**EXERCISE DETAILS**:
Restate the listing word for word; omit the images.

------------------------------

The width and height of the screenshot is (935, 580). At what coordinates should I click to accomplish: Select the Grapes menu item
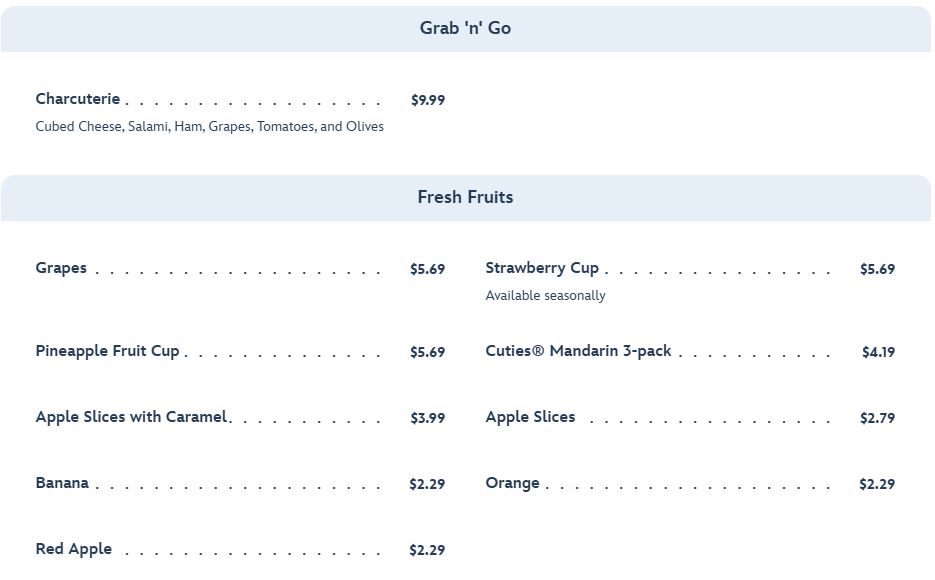(61, 268)
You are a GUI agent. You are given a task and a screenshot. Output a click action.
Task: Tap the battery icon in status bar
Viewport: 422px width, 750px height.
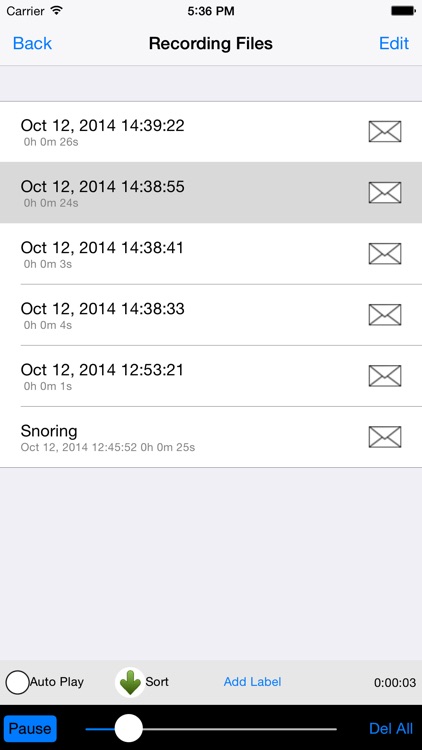(403, 11)
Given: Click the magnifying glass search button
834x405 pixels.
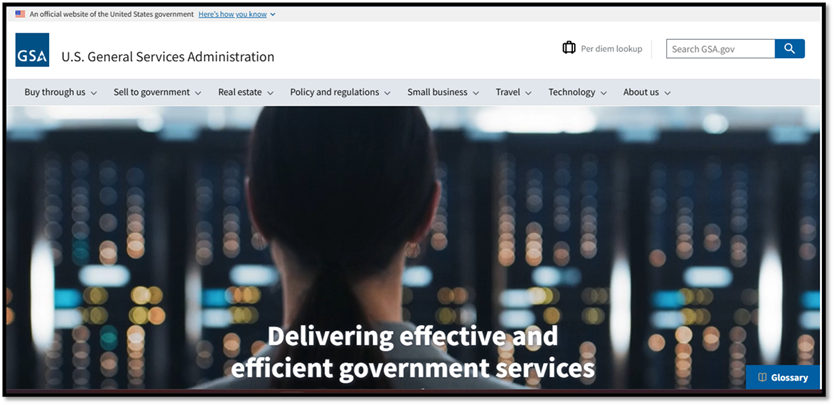Looking at the screenshot, I should [x=789, y=49].
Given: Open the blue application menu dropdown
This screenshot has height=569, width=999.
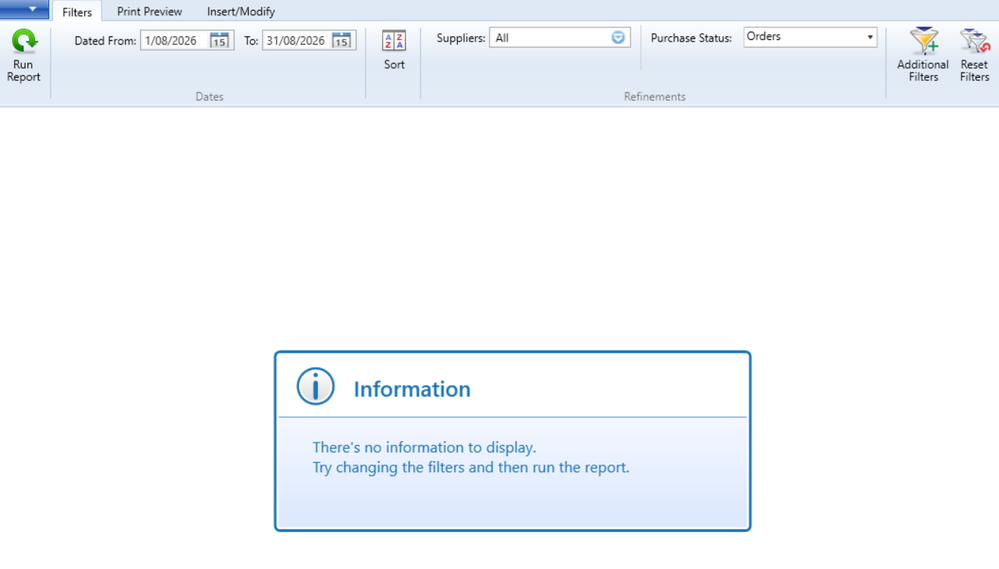Looking at the screenshot, I should pyautogui.click(x=24, y=9).
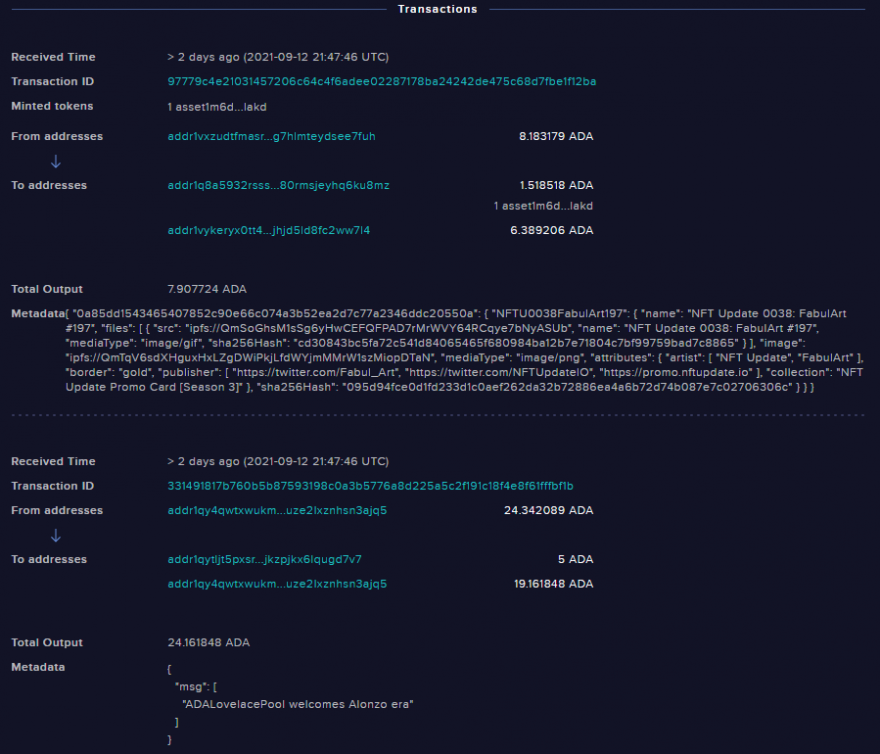The width and height of the screenshot is (880, 754).
Task: Open to address addr1q8a5932rsss...80rmsjeyhq6ku8mz
Action: (278, 185)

------------------------------

**EXERCISE ANSWER**:
The width and height of the screenshot is (935, 580). At what coordinates should I click to accomplish: Select the Grapes menu item
(61, 268)
You are a GUI agent. You are given a task and a screenshot. Output a click action.
Task: Tap the battery icon in status bar
Viewport: 422px width, 750px height.
(403, 11)
Given: Click the magnifying glass search button
834x405 pixels.
Looking at the screenshot, I should [x=789, y=49].
Given: Open the blue application menu dropdown
This screenshot has height=569, width=999.
Looking at the screenshot, I should pyautogui.click(x=24, y=9).
The width and height of the screenshot is (880, 754).
Task: Open to address addr1q8a5932rsss...80rmsjeyhq6ku8mz
Action: (278, 185)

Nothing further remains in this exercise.